▶ **EXCERTO PARA LEITURA**:
7.46.      A liquidação de ISV, que aplicou o artigo 11.º do Código do ISV, foi efetuada em conformidade com a lei nacional e o direito comunitário, cumprindo, designadamente, o disposto nos artigos 110.º e 191.º do TFUE e nos artigos 66.º e 103.º da CRP. Mas, ainda que assim não se entenda, sempre se dirá que a interpretação do artigo 11.º do Código do ISV pugnada pelo Requerente sempre terá de se reputar de inconstitucional.

7.47.      No que concerne ao pedido de pagamento de juros indemnizatórios, diga-se que, ainda que venha a considerar-se que o pedido arbitral deva proceder, o que só por dever de raciocínio se concebe, não poderá, todavia, aquele proceder.

7.48.      O direito a juros indemnizatórios, consagrado no artigo 43.º da LGT, pressupõe que se apure a existência de erro imputável aos serviços de que resulte pagamento da dívida em montante superior ao legalmente devido. E, no caso concreto, não se verifica a existência de qualquer erro que possa ser imputável à AT.

7.49.      A liquidação em causa nos presentes autos decorreu exclusivamente da aplicação da lei em vigor, tendo aquela sido efetuada nos termos das normas aplicáveis, previstas no Código do ISV, que determinam a exigibilidade e, consequente, liquidação do imposto, o que nem sequer é posto em causa pelo Requerente.

Entradas para localizar palavras e elementos
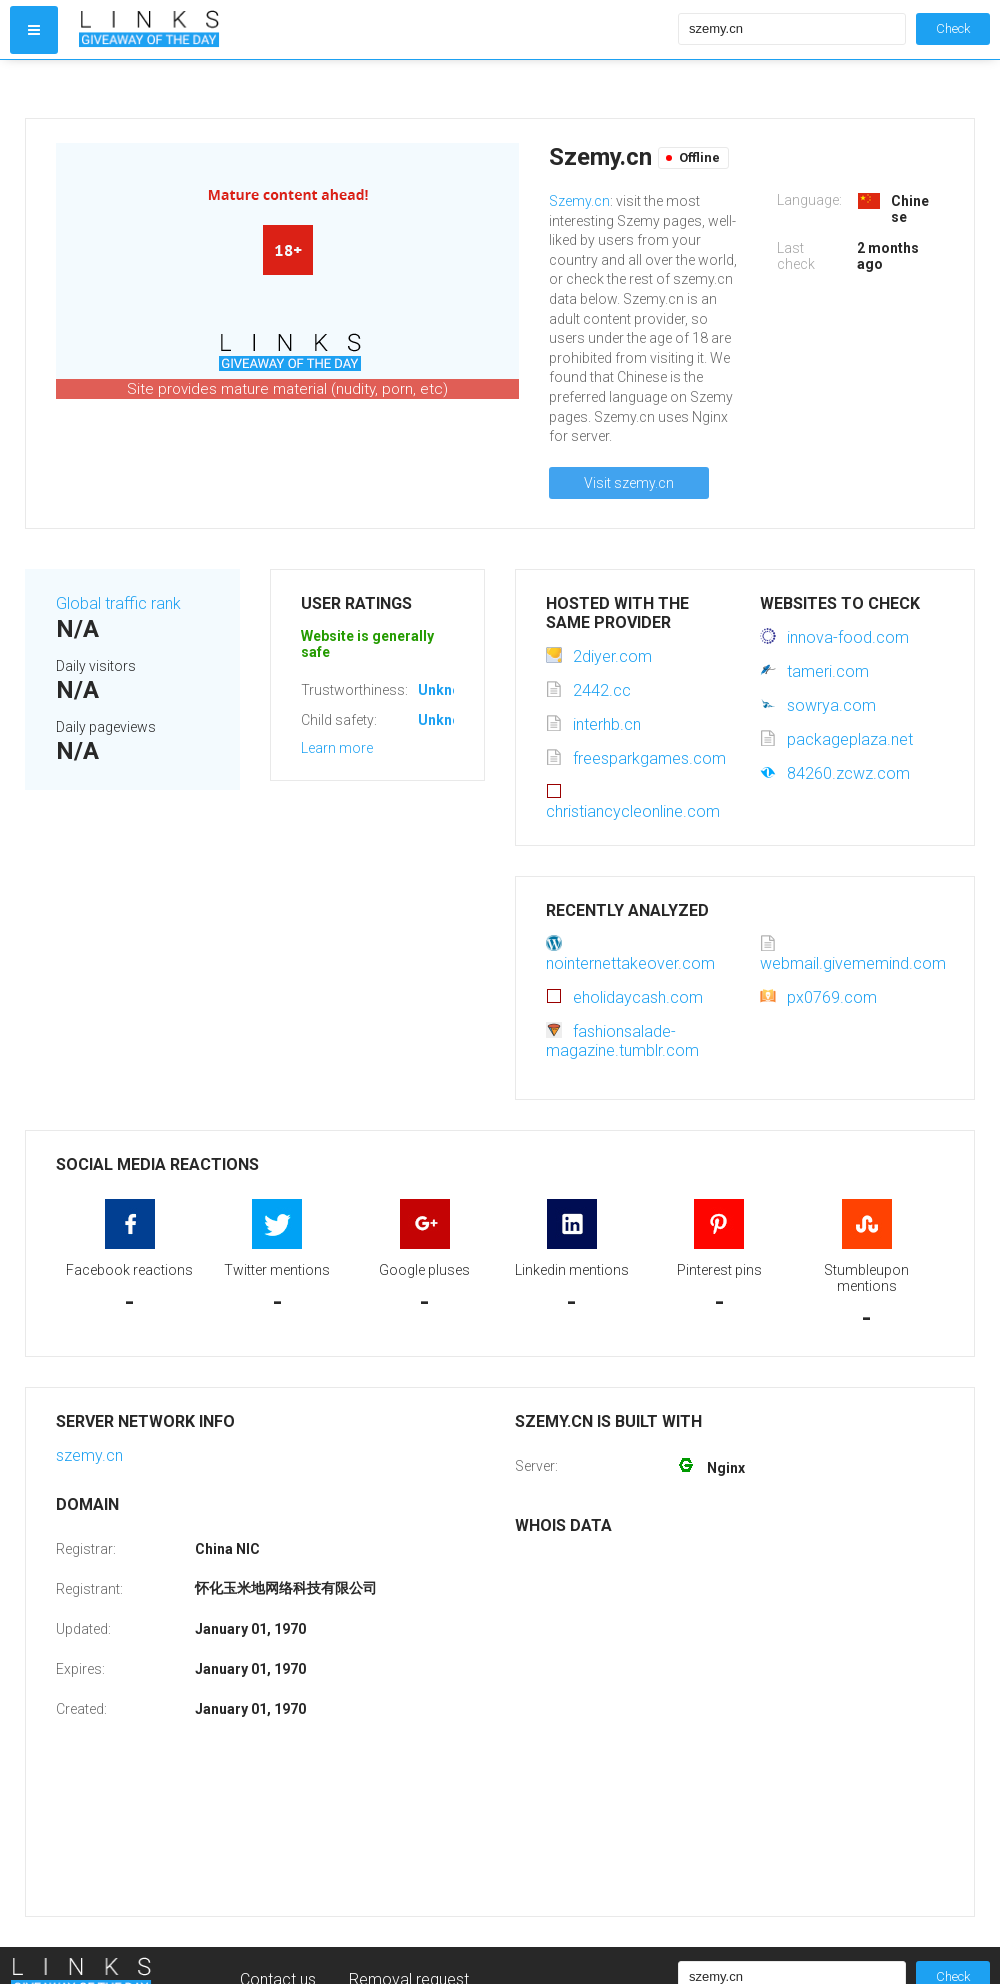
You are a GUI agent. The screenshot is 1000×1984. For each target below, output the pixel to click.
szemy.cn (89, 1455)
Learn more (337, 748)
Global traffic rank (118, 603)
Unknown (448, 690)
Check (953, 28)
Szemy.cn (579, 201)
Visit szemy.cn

▶ **ENUNCIADO A**:
Diga se cada afirmação está de acordo com o excerto sobre a liquidação do ISV e responda sim ou não, citando as palavras do excerto que decidem: (i) o direito a juros indemnizatórios está consagrado no artigo 43.º da LGT; (ii) o Requerente contesta que a liquidação tenha sido feita nos termos das normas do Código do ISV; (iii) a liquidação de ISV aplicou o artigo 11.º do Código do ISV.
▶ **ENUNCIADO B**:
Prossiga o excerto sobre a liquidação do ISV, começando logo depois da última frase.
Os itens vêm de outra fonte, diferente do excerto.

▶ **RESPOSTA CORRETA A**:
(i) Sim: «O direito a juros indemnizatórios, consagrado no artigo 43.º da LGT».
(ii) Não: «o que nem sequer é posto em causa pelo Requerente».
(iii) Sim: «A liquidação de ISV, que aplicou o artigo 11.º do Código do ISV».

▶ **RESPOSTA CORRETA B**:
7.50.      Estando a AT e os seus órgãos, vinculados, na sua atuação, ao princípio da legalidade, a AT agiu, sempre, em obediência àquele e em conformidade com o direito em vigor, não podendo ter agido de modo diverso, não devendo, consequentemente, ser-lhe atribuído qualquer erro que lhe seja imputável, nos termos do artigo 43.º da LGT.

MATÉRIA DE FACTO

A.1. Factos dados como provados

8.            A Requerente introduziu em Portugal o veículo automóvel de passageiros, usado, marca ..., movido a gasóleo, destinado ao seu uso particular;

9.            Para o efeito, foi apresentada a DAV n.º 2019/..., de 27.02.2020, da Alfândega de Freixieiro, por transmissão eletrónica de dados;

10.          O veículo tinha sido matriculado pela primeira vez no seu país de origem, Alemanha, em 13.05.2009, e tinha, antes da sua entrada em território nacional, percorrido 259.285 Km;

11.          Procedeu à declaração aduaneira do referido veículo, tendo a AT liquidado o ISV pelo valor de €7.776,76, imposto que foi pago integralmente;

12.          Do valor liquidado, €4.358,08, correspondem à componente cilindrada e €6.687,24, à componente ambiental;

13.          Relativamente à componente cilindrada, aquele valor foi deduzido pela quantia correspondente a 75% do seu montante, ou seja, €3.268,56, por força da redução resultante do número de anos de uso do veículo;

14.          O imposto liquidado foi pago.

A.2. Factos dados como não provados

15.          Não existem factos relevantes para a decisão que não tenham sido considerados provados.

A.3. Fundamentação da matéria de facto provada e não provada

16.          Relativamente à matéria de facto o Tribunal não tem de se pronunciar sobre tudo o que foi alegado pelas partes, cabendo-lhe, sim, o dever de selecionar os factos que importam para a decisão e discriminar a matéria provada da não provada (cfr. artigo 123.º, n.º 2, do CPPT e artigo 607.º, n.º 3, do Código de Processo Civil (“CPC”), aplicáveis ex vi artigo 29.º, n.º 1, alíneas a) e e), do RJAT).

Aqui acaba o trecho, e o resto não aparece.